本发明的目的是提供一种文本纠错方法和装置。所述方法包括以下步骤:基于输入文本,生成输入至待训练模型的错误文本;基于所述错误文本进行预训练和微调,从而对所述待训练模型进行文本错误位置检测的训练;基于所述错误文本进行遮罩训练,从而对所述待训练模型进行文本错误纠正的训练。本申请实施例具有以下优点:通过进行检测错误位置和纠正错误位置的训练,能够定位错误位置并准确地进行纠错;通过在进行文本错误位置检测的训练中进行预训练和微调,提升了模型的泛化能力,降低了漏检率,使得最终训练出来的模型具有较好的鲁棒性。

Description

一种文本纠错方法和装置
技术领域
本发明涉及计算机技术领域,尤其涉及一种文本纠错方法和装置。
背景技术
基于现有技术的文本纠错方案大致可以分为以下四类:第一类是基于规则的方法;第二类是基于统计学习的方法;第三类是基于机器翻译的方法;第四类是基于预训练模型的方法。

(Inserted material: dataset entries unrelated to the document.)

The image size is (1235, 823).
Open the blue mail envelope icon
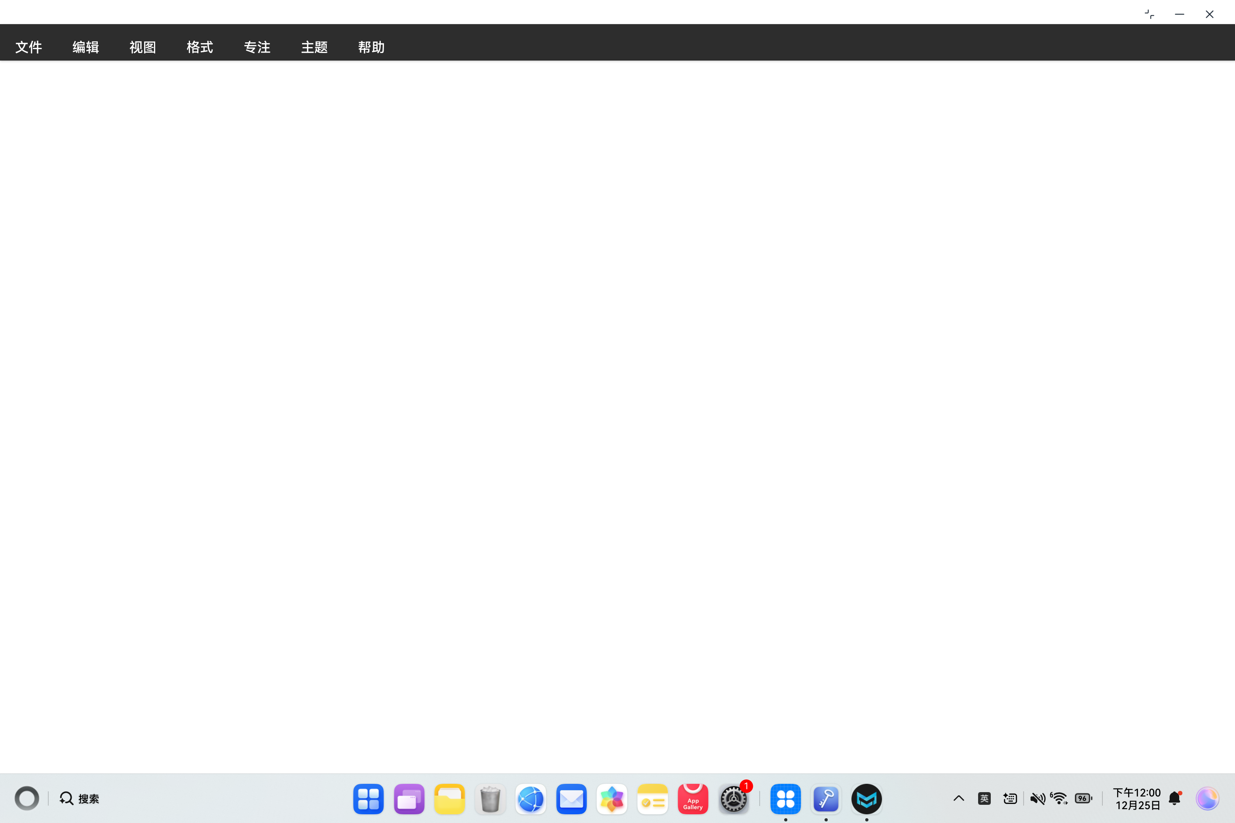(571, 799)
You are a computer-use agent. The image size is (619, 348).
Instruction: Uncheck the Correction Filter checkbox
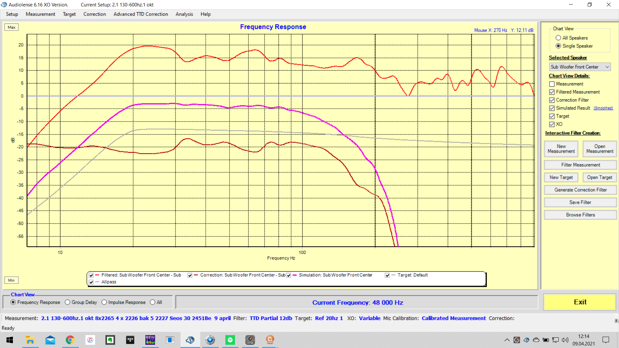coord(552,100)
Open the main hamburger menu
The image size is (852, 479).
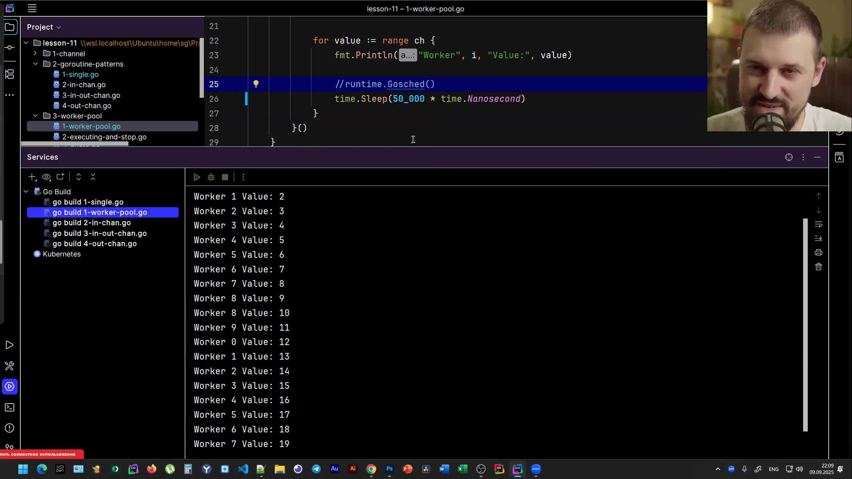pos(32,8)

然而,这些方案均存在各自的缺陷,基于规则的方法需要大量的人力去构建,基于统计的方法和基于机器翻译的方法没办法捕获文本的更深层次的语义信息。
基于预训练模型的方法在许多任务上都取得了领先的效果,在文本纠错上,预训练的方法包含了遮罩(MASK)的训练。但是预训练的方法中的BERT(Bidirectional EncoderRepresentations from Transformers)模型并不是为了文本纠错而设计,纠错能力有限,有待改进。其中,BERT是一种基于Transformer单元的双向编码表征方法,Transformer单元是一种基于自注意力机制的编码单元。
发明内容
本发明的目的是提供一种文本纠错方法和装置。
根据本申请的实施例,提供了一种文本纠错方法,其中,所述方法包括以下步骤:
基于输入文本,生成输入至待训练模型的错误文本;
基于所述错误文本进行预训练和微调,从而对所述待训练模型进行文本错误位置检测的训练;
基于所述错误文本和混淆集合进行遮罩训练,从而对所述待训练模型进行文本错误纠正的训练。
根据本申请的实施例,提供了一种文本纠错装置,其中,所述文本纠错装置包括:
文本生成模块,用于基于输入文本,生成输入至待训练模型的错误文本;
错误检测模块,用于基于所述错误文本进行预训练和微调,从而对所述待训练模型进行文本错误位置检测的训练;
纠错训练模块,用于基于所述错误文本和混淆集合进行遮罩训练,从而对所述待训练模型进行文本错误纠正的训练。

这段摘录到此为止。